As of December 31, 1997, the Company adopted Statement of Financial
Accounting Standards No. 128, "Earnings per Share" (SFAS 128). All
prior-period EPS information is required to be restated. The Company's
basic and fully diluted earnings per share (EPS) for the period ended
June 30, 1997 computed under SFAS 128 is not different than previously
computed.
Three Months Ended June 30, Six Months Ended June 30,
1998 1997 1998 1997
BASIC EARNINGS PER SHARE
Net Income $ 4,802 $ 3,981 $10,959 9,205
======= ======= ======= ======
Weighted average shares
outstanding 13,351 13,005 $13,373 12,995
======= ======= ======= ======
Basic earnings per share $ .36 $ .31 $ .82 $ .71
======= ======= ======= =======
DILUTED EARNINGS PER SHARE
Weighted average number of
shares outstanding 13,351 13,005 13,373 12,995
Net effect of dilutive
stock options, based on
the treasury stock method 19 20 18 18
_______ ______ ______ _______
Total diluted shares used
in computation 13,370 13,025 13,391 13,013
======= ====== ======= =======
Diluted earnings per
share $ .36 $ .31 $ .82 $ .71
======= ======= ======= =======
The Company has adopted SFAS No. 130, "Reporting Comprehensive Income",
in the first quarter of 1998, and has reported comprehensive income on the
accompanying consolidated statements of income.
Note 3 - Acquisitions
During the second quarter of 1998, the Company acquired substantially all
of the assets of the John F. Phillips Insurance Agency, of Prescott, Arizona;
Harris Insurance Services, of Las Vegas, Nevada; the Fordham Agency, of
St. Petersburg, Florida; Adlerman, Click & Co., of Princeton, New Jersey;
Zel Schwanz & Associates, of Phoenix, Arizona; and the Fort Lauderdale
office of Hilb, Rogal and Hamilton Company. There were no acquisitions
during the second quarter of 1997.
During the first quarter of 1998, the Company acquired substantially all
of the assets of Arizona General Insurance, of Tucson, Arizona; Boynton
Brothers & Company, of Perth Amboy, New Jersey; Great Northern Insurance,
of Phoenix, Arizona; and the Heine-Miles Insurance Agency, of Phoenix,
Arizona. During the first quarter of 1997, the Company acquired
substantially all of the assets of Dade Underwriters Insurance Agency,
of Aventura, Florida and Willits Insurance Agency, of Ft. Lauderdale,
Florida.
These acquisitions have been accounted for using the purchase method of
accounting. The results of operations for the acquired companies have been
combined with those of the Company since their respective acquisition dates.

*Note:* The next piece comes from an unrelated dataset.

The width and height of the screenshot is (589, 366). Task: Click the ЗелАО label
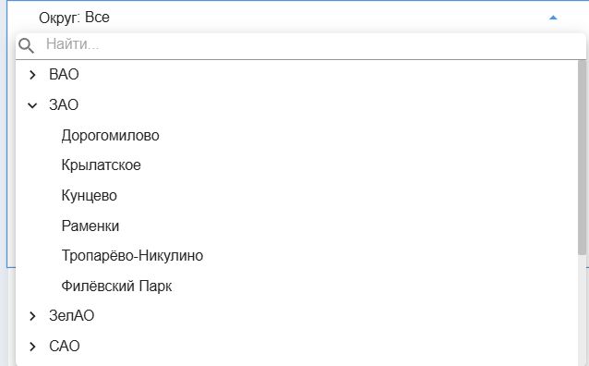[x=71, y=315]
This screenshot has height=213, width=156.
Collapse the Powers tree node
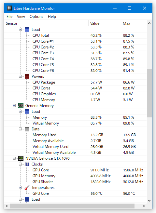click(x=20, y=76)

If the acquisitions had occurred at the beginning of the periods
presented, the Company's results of operations would be as shown in the
following table. These unaudited pro forma results are not necessarily
indicative of the actual results of operations that would have occurred
had the acquisitions actually been made at the beginning of the respective
periods.
SIX-MONTH PERIOD ENDED JUNE 30 (Unaudited),
(In thousands, except per share data)
1998 1997
Operating revenue 78,881 72,874
Income before income taxes 18,490 15,977
Net income 11,188 9,670
Earnings per share 0.84 0.74
During the second quarter of 1998, the Company issued 278,765 shares of
its common stock for all of the outstanding stock of Daniel-James Insurance
Agency, Inc., an Ohio corporation with offices in Perrysburg, Ohio and
Indianapolis, Indiana, and for all of the outstanding membership interests of
Becky-Lou Realty Limited, an Ohio limited liability company with offices in
Perrysburg, Ohio. During the first quarter of 1998, the Company issued
22,500 shares of its common stock in exchange for all of the outstanding
stock of Thim Insurance Agency, Inc., an Arizona corporation.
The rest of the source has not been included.